◆ **Your objective**: A line below contains "Click the Registry Editor taskbar icon", and a later one contains "Task: Click the reply speech bubble icon". Repeat both, with every line between them, exactly.

[[ Available data open ]]

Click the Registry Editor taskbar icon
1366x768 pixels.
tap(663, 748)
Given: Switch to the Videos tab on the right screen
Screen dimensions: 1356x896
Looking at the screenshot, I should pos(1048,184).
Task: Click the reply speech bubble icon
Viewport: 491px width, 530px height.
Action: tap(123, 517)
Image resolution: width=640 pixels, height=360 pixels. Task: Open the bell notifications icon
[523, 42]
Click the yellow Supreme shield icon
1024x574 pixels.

[[ Available data closed ]]
[[ Available data open ]]

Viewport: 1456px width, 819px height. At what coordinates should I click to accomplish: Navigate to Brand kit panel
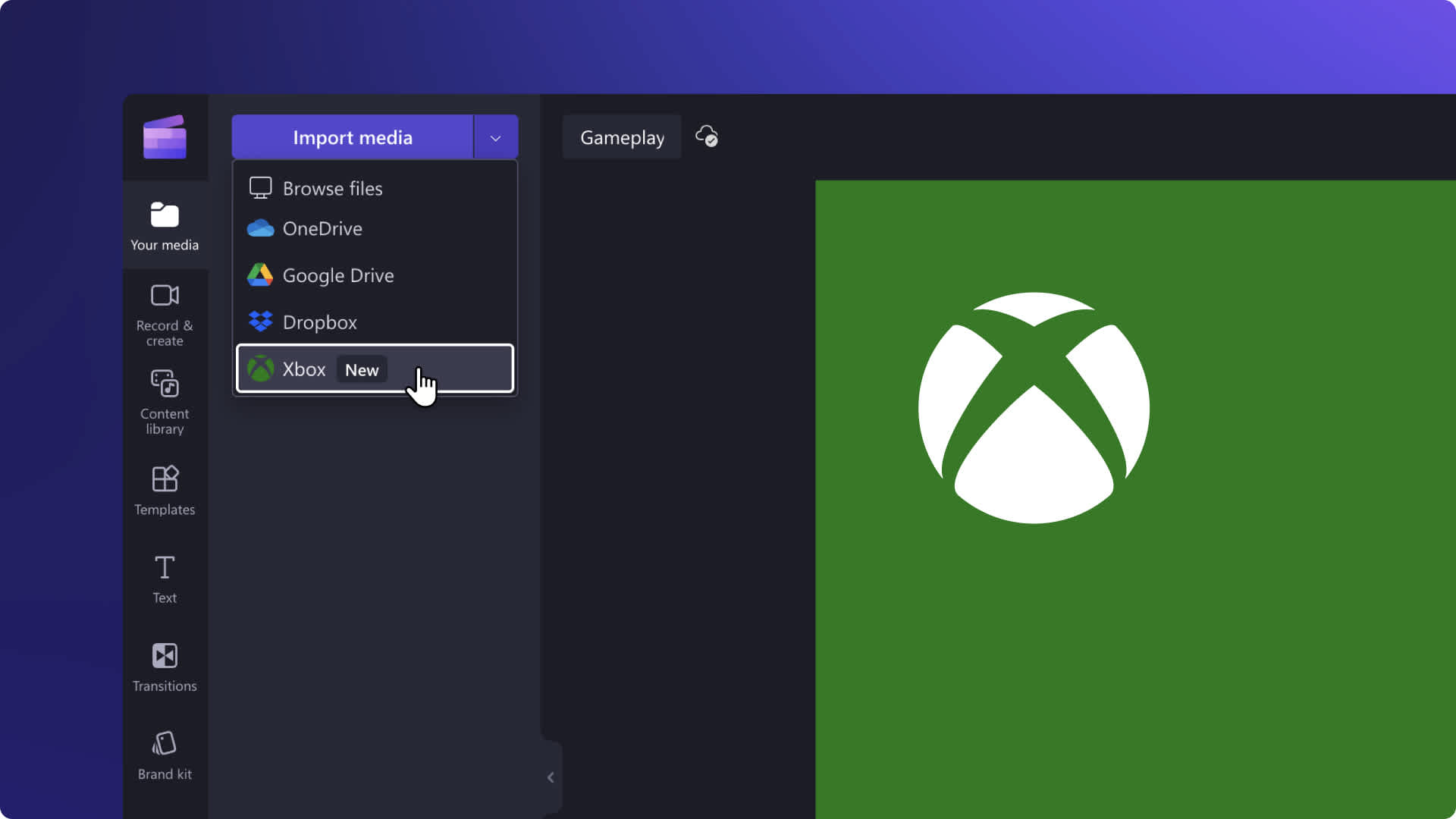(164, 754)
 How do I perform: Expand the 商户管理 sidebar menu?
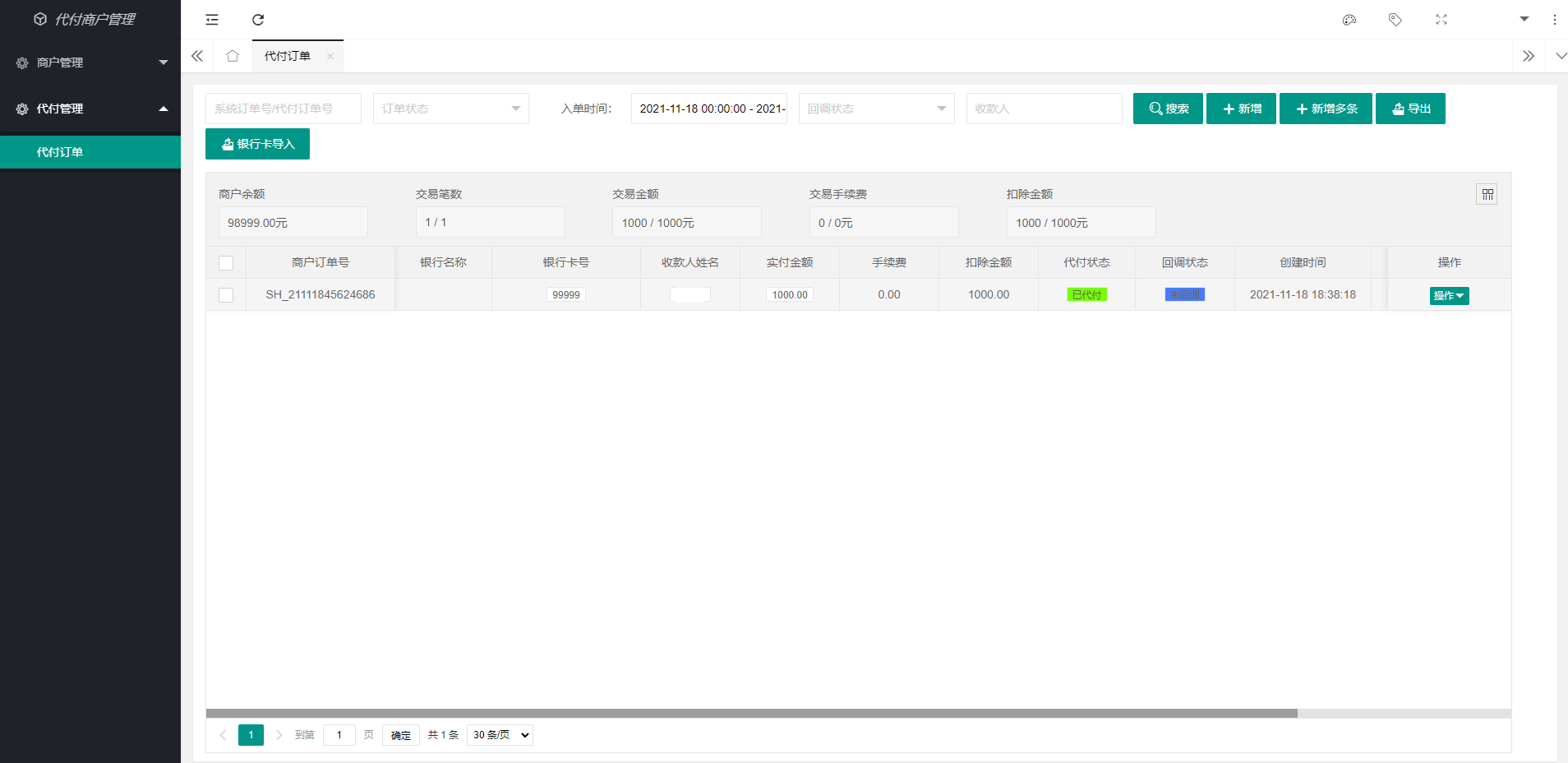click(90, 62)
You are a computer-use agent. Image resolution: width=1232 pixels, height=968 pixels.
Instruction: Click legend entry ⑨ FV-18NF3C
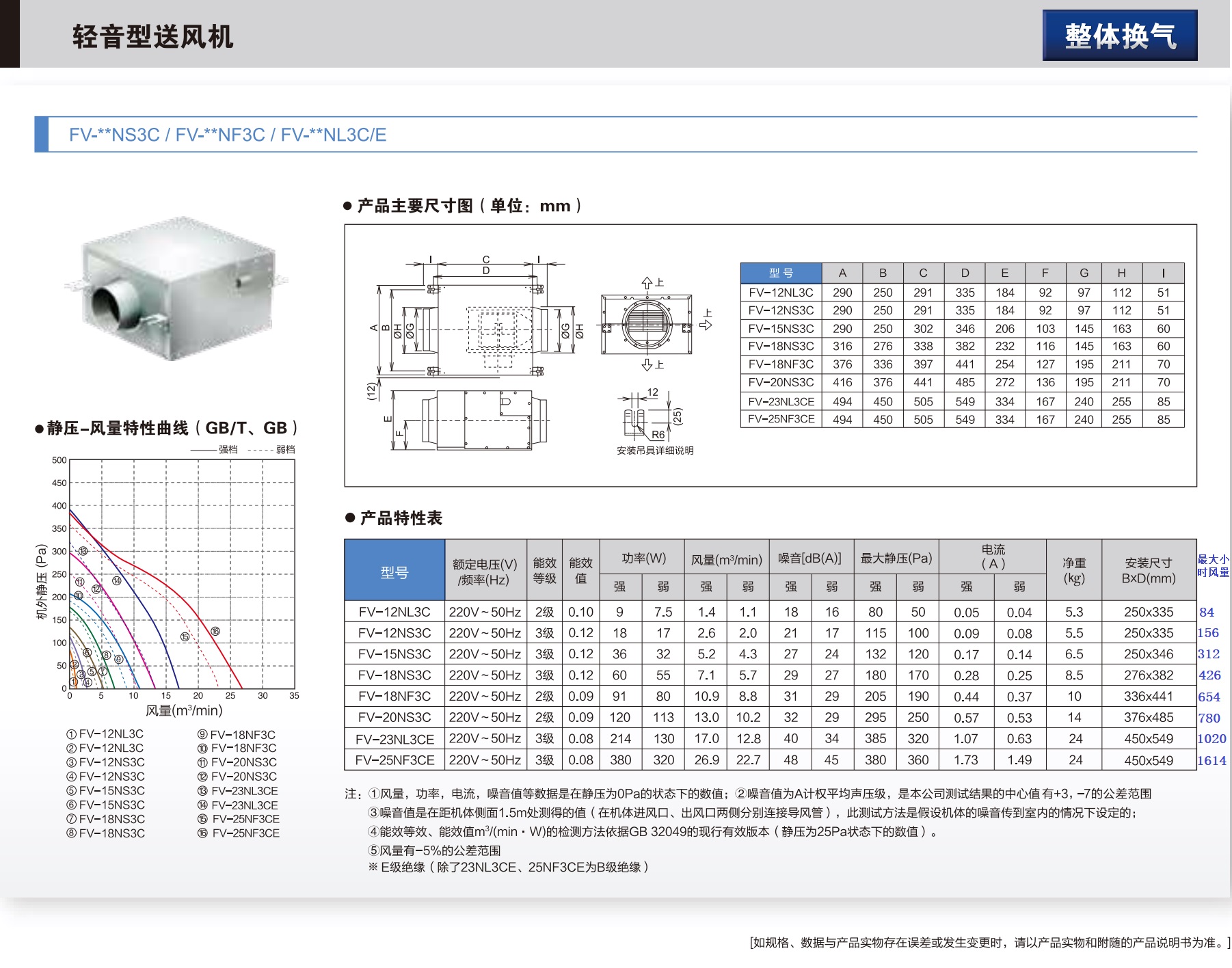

[[ Available data closed ]]

◆ **Written solution**:
Click the Registry Editor taskbar icon
1366x768 pixels.
tap(663, 748)
Given: Switch to the Videos tab on the right screen
Screen dimensions: 1356x896
Looking at the screenshot, I should pos(1048,184).
Task: Click the reply speech bubble icon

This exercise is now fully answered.